[Collected data entries]
-*-

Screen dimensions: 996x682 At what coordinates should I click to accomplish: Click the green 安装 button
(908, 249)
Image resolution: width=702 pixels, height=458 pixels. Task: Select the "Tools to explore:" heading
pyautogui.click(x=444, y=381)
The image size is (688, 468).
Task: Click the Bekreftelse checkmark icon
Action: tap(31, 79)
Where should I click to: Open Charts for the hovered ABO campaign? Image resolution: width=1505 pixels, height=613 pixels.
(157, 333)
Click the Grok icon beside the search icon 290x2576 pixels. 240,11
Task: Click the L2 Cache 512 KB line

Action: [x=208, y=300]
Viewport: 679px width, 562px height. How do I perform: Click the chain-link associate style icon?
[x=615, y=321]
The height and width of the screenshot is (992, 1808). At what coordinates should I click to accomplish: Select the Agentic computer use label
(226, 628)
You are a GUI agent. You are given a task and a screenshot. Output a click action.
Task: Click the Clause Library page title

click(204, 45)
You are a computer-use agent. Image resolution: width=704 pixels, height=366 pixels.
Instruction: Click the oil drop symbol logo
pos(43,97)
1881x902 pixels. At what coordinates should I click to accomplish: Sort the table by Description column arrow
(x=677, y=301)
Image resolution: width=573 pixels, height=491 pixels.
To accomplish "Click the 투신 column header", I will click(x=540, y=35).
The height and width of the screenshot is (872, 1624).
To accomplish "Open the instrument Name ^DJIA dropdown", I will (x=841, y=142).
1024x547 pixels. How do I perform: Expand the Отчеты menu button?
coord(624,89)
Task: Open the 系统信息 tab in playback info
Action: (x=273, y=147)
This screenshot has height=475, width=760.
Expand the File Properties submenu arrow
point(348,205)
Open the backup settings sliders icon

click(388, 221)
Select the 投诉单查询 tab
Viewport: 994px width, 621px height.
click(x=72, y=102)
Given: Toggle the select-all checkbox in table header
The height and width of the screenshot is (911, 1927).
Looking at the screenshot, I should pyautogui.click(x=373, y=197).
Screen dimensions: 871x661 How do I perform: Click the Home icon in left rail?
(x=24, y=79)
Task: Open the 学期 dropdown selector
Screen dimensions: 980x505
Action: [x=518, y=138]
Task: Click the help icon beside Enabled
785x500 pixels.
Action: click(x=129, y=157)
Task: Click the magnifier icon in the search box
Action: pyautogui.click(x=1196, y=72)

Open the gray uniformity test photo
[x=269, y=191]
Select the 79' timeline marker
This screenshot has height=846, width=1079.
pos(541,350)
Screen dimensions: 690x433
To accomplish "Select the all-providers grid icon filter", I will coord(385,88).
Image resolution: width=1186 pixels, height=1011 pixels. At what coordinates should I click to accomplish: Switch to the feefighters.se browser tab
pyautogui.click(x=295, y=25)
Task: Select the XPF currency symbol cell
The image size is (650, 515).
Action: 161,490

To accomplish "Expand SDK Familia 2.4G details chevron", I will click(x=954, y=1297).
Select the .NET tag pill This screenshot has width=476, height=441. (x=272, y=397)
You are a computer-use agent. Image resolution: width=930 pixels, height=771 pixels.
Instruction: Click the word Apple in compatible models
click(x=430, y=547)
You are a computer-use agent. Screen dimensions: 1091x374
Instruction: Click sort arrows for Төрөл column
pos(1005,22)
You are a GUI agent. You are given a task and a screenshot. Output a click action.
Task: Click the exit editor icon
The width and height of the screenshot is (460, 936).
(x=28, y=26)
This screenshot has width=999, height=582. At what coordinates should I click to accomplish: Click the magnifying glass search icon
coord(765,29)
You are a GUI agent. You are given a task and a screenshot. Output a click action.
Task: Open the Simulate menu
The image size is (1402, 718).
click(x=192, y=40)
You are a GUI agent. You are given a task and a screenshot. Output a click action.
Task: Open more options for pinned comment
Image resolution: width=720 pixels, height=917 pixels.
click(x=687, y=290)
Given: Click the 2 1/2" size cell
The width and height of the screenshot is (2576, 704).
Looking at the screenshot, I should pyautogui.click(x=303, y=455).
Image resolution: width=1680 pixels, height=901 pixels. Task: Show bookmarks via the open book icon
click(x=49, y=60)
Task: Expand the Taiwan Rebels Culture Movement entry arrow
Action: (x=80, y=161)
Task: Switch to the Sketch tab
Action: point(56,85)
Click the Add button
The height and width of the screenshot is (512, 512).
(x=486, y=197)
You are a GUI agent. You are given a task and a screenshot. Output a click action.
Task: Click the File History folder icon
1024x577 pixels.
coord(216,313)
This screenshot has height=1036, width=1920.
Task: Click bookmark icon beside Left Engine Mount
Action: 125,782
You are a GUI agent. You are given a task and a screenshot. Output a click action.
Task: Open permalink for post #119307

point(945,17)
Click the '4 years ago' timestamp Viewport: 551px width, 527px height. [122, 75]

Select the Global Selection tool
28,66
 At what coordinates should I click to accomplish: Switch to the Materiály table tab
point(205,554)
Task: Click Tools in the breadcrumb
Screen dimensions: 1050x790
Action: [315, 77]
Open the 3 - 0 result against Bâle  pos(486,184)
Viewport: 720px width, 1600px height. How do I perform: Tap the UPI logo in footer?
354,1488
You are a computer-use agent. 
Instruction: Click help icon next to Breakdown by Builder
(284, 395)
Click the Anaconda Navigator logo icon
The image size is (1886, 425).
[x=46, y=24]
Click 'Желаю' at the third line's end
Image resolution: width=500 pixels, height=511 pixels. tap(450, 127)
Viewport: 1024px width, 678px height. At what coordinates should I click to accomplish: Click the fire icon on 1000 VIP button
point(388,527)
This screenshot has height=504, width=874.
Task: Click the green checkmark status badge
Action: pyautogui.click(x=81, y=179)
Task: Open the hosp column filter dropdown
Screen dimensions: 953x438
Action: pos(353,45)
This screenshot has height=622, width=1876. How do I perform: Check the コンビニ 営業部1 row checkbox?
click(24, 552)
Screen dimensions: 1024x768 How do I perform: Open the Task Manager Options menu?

-*-

## Task requirements
Repeat the data word for word. Leave nothing out.

## Exercise output
Screen dimensions: 996x682 At what coordinates should I click to accomplish: Click the green 安装 button
(908, 249)
Image resolution: width=702 pixels, height=458 pixels. Task: Select the "Tools to explore:" heading
pyautogui.click(x=444, y=381)
The image size is (688, 468).
Task: Click the Bekreftelse checkmark icon
Action: tap(31, 79)
Where should I click to: Open Charts for the hovered ABO campaign? Image resolution: width=1505 pixels, height=613 pixels.
(157, 333)
Click the Grok icon beside the search icon 290x2576 pixels. 240,11
Task: Click the L2 Cache 512 KB line

Action: [x=208, y=300]
Viewport: 679px width, 562px height. How do I perform: Click the chain-link associate style icon?
[x=615, y=321]
The height and width of the screenshot is (992, 1808). At what coordinates should I click to accomplish: Select the Agentic computer use label
(226, 628)
You are a GUI agent. You are given a task and a screenshot. Output a click action.
Task: Click the Clause Library page title

click(204, 45)
You are a computer-use agent. Image resolution: width=704 pixels, height=366 pixels.
Instruction: Click the oil drop symbol logo
pos(43,97)
1881x902 pixels. At what coordinates should I click to accomplish: Sort the table by Description column arrow
(x=677, y=301)
Image resolution: width=573 pixels, height=491 pixels.
To accomplish "Click the 투신 column header", I will click(x=540, y=35).
The height and width of the screenshot is (872, 1624).
To accomplish "Open the instrument Name ^DJIA dropdown", I will (x=841, y=142).
1024x547 pixels. How do I perform: Expand the Отчеты menu button?
coord(624,89)
Task: Open the 系统信息 tab in playback info
Action: (x=273, y=147)
This screenshot has height=475, width=760.
Expand the File Properties submenu arrow
point(348,205)
Open the backup settings sliders icon

click(388, 221)
Select the 投诉单查询 tab
Viewport: 994px width, 621px height.
click(x=72, y=102)
Given: Toggle the select-all checkbox in table header
The height and width of the screenshot is (911, 1927).
Looking at the screenshot, I should pyautogui.click(x=373, y=197).
Screen dimensions: 871x661 How do I perform: Click the Home icon in left rail?
(x=24, y=79)
Task: Open the 学期 dropdown selector
Screen dimensions: 980x505
Action: [x=518, y=138]
Task: Click the help icon beside Enabled
785x500 pixels.
Action: click(x=129, y=157)
Task: Click the magnifier icon in the search box
Action: pyautogui.click(x=1196, y=72)

Open the gray uniformity test photo
[x=269, y=191]
Select the 79' timeline marker
This screenshot has height=846, width=1079.
pos(541,350)
Screen dimensions: 690x433
To accomplish "Select the all-providers grid icon filter", I will coord(385,88).
Image resolution: width=1186 pixels, height=1011 pixels. At what coordinates should I click to accomplish: Switch to the feefighters.se browser tab
pyautogui.click(x=295, y=25)
Task: Select the XPF currency symbol cell
The image size is (650, 515).
Action: 161,490

To accomplish "Expand SDK Familia 2.4G details chevron", I will click(x=954, y=1297).
Select the .NET tag pill This screenshot has width=476, height=441. (x=272, y=397)
You are a computer-use agent. Image resolution: width=930 pixels, height=771 pixels.
Instruction: Click the word Apple in compatible models
click(x=430, y=547)
You are a computer-use agent. Screen dimensions: 1091x374
Instruction: Click sort arrows for Төрөл column
pos(1005,22)
You are a GUI agent. You are given a task and a screenshot. Output a click action.
Task: Click the exit editor icon
The width and height of the screenshot is (460, 936).
(x=28, y=26)
This screenshot has width=999, height=582. At what coordinates should I click to accomplish: Click the magnifying glass search icon
coord(765,29)
You are a GUI agent. You are given a task and a screenshot. Output a click action.
Task: Open the Simulate menu
The image size is (1402, 718).
click(x=192, y=40)
You are a GUI agent. You are given a task and a screenshot. Output a click action.
Task: Open more options for pinned comment
Image resolution: width=720 pixels, height=917 pixels.
click(x=687, y=290)
Given: Click the 2 1/2" size cell
The width and height of the screenshot is (2576, 704).
Looking at the screenshot, I should pyautogui.click(x=303, y=455).
Image resolution: width=1680 pixels, height=901 pixels. Task: Show bookmarks via the open book icon
click(x=49, y=60)
Task: Expand the Taiwan Rebels Culture Movement entry arrow
Action: (x=80, y=161)
Task: Switch to the Sketch tab
Action: point(56,85)
Click the Add button
The height and width of the screenshot is (512, 512).
(x=486, y=197)
You are a GUI agent. You are given a task and a screenshot. Output a click action.
Task: Click the File History folder icon
1024x577 pixels.
coord(216,313)
This screenshot has height=1036, width=1920.
Task: Click bookmark icon beside Left Engine Mount
Action: 125,782
You are a GUI agent. You are given a task and a screenshot. Output a click action.
Task: Open permalink for post #119307

point(945,17)
Click the '4 years ago' timestamp Viewport: 551px width, 527px height. [122, 75]

Select the Global Selection tool
28,66
 At what coordinates should I click to accomplish: Switch to the Materiály table tab
point(205,554)
Task: Click Tools in the breadcrumb
Screen dimensions: 1050x790
Action: [315, 77]
Open the 3 - 0 result against Bâle  pos(486,184)
Viewport: 720px width, 1600px height. How do I perform: Tap the UPI logo in footer?
354,1488
You are a computer-use agent. 
Instruction: Click help icon next to Breakdown by Builder
(284, 395)
Click the Anaconda Navigator logo icon
The image size is (1886, 425).
[x=46, y=24]
Click 'Желаю' at the third line's end
Image resolution: width=500 pixels, height=511 pixels. tap(450, 127)
Viewport: 1024px width, 678px height. At what coordinates should I click to accomplish: Click the fire icon on 1000 VIP button
point(388,527)
This screenshot has height=504, width=874.
Task: Click the green checkmark status badge
Action: pyautogui.click(x=81, y=179)
Task: Open the hosp column filter dropdown
Screen dimensions: 953x438
Action: pos(353,45)
This screenshot has height=622, width=1876. How do I perform: Check the コンビニ 営業部1 row checkbox?
click(24, 552)
Screen dimensions: 1024x768 How do I perform: Open the Task Manager Options menu?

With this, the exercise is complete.